Extracted information:
+ + +

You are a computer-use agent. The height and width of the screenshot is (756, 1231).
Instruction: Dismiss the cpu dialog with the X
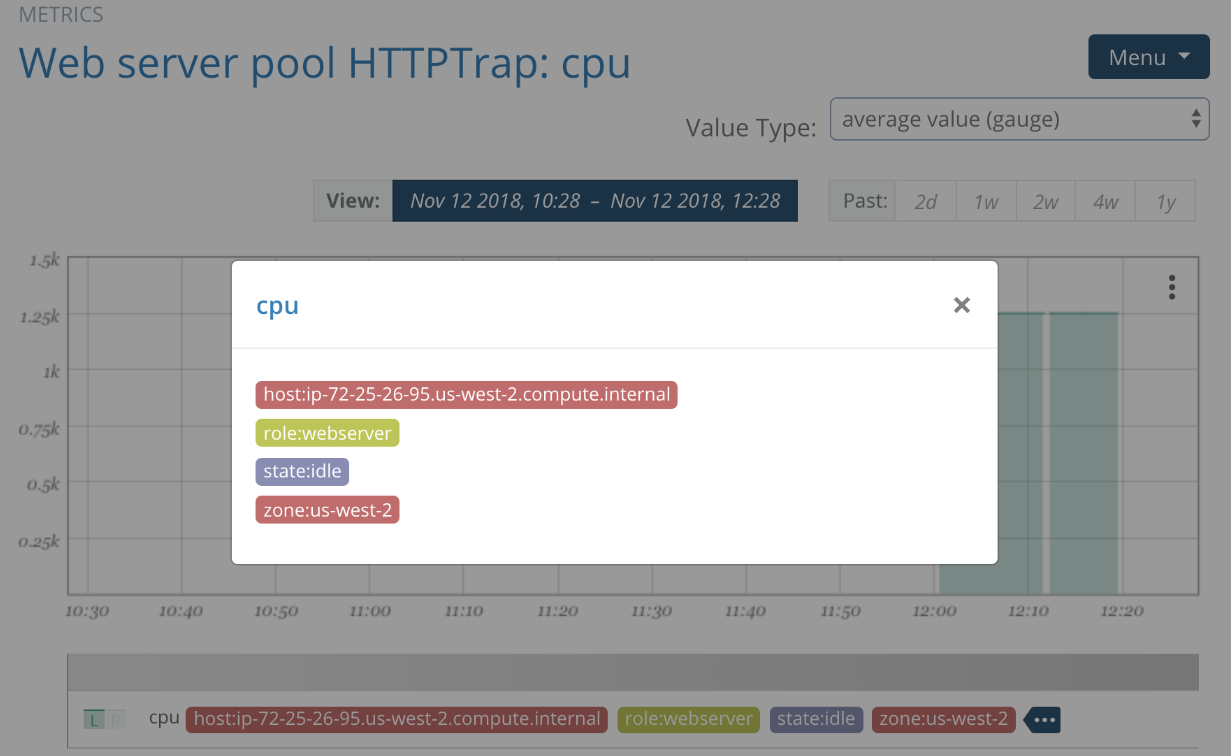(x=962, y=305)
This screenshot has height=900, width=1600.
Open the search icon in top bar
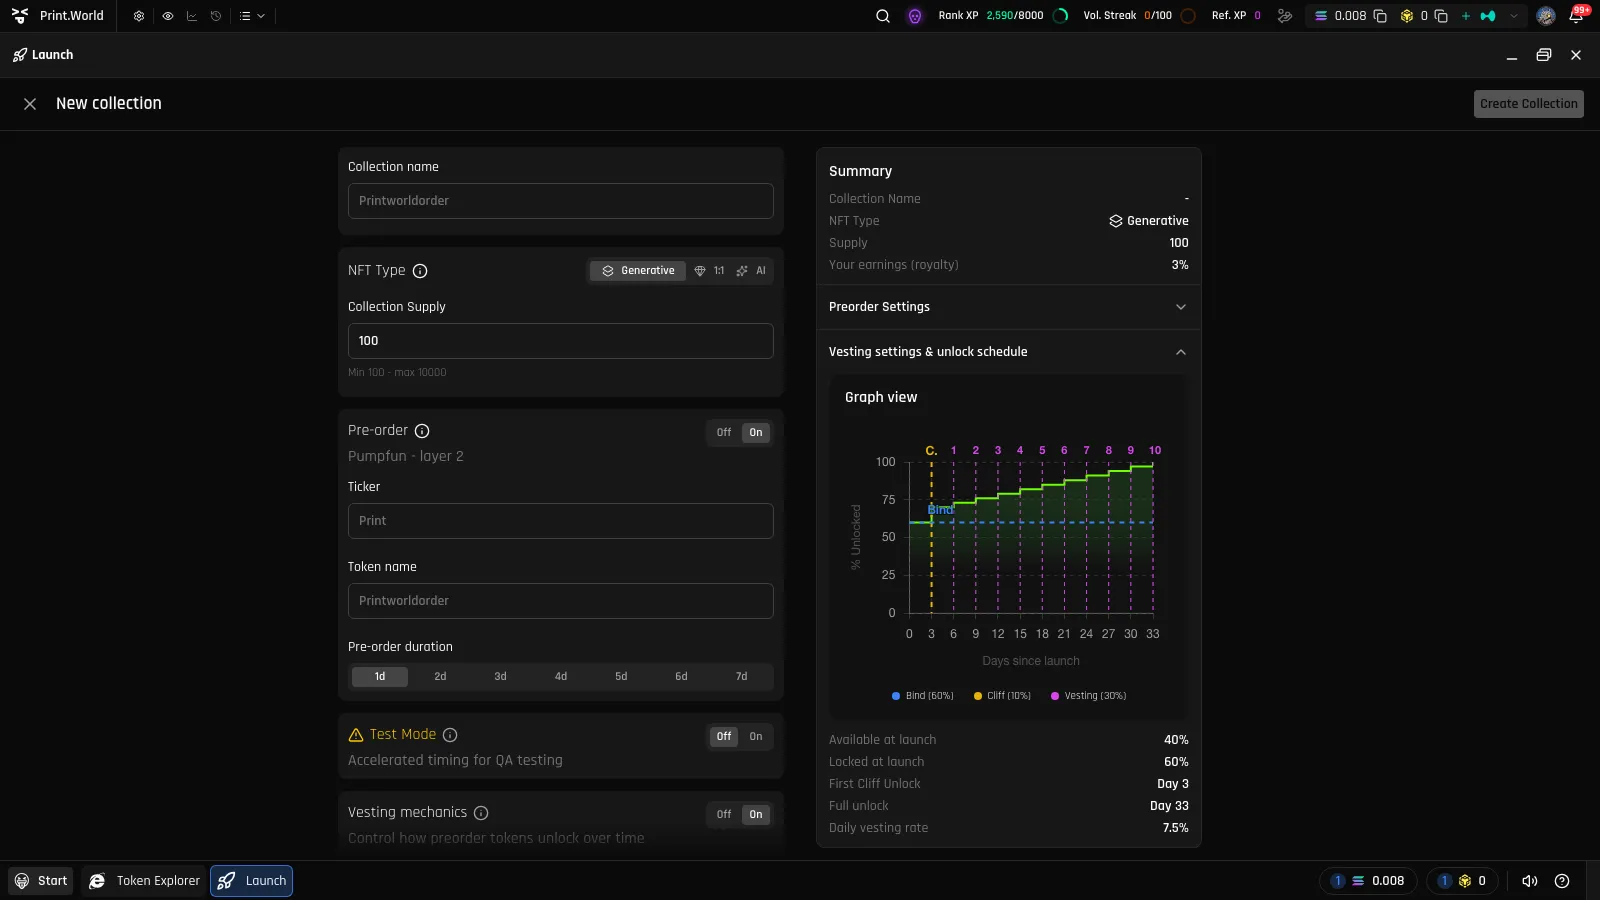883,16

+ + +

Task brief: Turn each nonblank line of the entries above into a row of a Markdown table with two columns, Row for its number and Line for its text. Leave the pictures out of the answer.

The response:
| Row | Line |
|---|---|
| 1 | You are a computer-use agent. The height and width of the screenshot is (756, 1231). |
| 2 | Instruction: Dismiss the cpu dialog with the X |
| 3 | (x=962, y=305) |
| 4 | This screenshot has height=900, width=1600. |
| 5 | Open the search icon in top bar |
| 6 | 883,16 |